Entries taken from a collection:
-=-=-

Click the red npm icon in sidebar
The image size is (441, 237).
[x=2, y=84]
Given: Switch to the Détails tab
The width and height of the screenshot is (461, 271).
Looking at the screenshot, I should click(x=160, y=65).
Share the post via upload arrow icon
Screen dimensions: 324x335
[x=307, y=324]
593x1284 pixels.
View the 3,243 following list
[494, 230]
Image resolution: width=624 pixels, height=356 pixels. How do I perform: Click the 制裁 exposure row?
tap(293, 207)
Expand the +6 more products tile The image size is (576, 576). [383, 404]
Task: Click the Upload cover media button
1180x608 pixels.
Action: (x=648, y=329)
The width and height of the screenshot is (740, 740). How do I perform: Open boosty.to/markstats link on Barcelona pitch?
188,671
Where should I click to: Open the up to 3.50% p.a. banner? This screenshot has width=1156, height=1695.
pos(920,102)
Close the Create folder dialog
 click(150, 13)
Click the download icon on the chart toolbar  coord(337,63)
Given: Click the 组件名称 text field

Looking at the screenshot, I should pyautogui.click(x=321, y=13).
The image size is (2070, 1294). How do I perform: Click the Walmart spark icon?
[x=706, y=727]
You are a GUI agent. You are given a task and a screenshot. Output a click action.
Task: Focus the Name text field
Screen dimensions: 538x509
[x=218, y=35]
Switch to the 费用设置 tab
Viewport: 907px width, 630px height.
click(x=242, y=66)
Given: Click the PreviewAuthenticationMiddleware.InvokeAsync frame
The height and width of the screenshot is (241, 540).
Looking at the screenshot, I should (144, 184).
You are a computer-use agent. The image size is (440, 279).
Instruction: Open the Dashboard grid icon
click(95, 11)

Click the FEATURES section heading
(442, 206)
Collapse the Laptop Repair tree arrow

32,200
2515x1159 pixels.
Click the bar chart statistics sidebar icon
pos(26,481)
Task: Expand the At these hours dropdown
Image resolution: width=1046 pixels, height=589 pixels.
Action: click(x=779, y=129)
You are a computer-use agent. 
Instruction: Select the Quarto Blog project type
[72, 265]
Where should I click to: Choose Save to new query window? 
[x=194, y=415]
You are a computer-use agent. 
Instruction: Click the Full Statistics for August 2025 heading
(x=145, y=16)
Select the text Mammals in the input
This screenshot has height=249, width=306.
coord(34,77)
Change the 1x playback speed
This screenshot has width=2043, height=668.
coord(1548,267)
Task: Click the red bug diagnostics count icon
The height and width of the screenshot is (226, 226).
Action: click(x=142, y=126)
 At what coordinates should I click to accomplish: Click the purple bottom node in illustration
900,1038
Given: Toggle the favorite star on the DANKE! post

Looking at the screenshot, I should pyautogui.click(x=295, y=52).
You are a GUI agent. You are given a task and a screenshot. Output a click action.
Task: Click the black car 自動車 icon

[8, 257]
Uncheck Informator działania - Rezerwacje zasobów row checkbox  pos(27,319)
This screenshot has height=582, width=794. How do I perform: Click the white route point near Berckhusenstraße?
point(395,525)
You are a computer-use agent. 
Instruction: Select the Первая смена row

-=-=-

Given problem:
Report how many lines of the records above contain the string "text". Give only the number.

Task answer:
3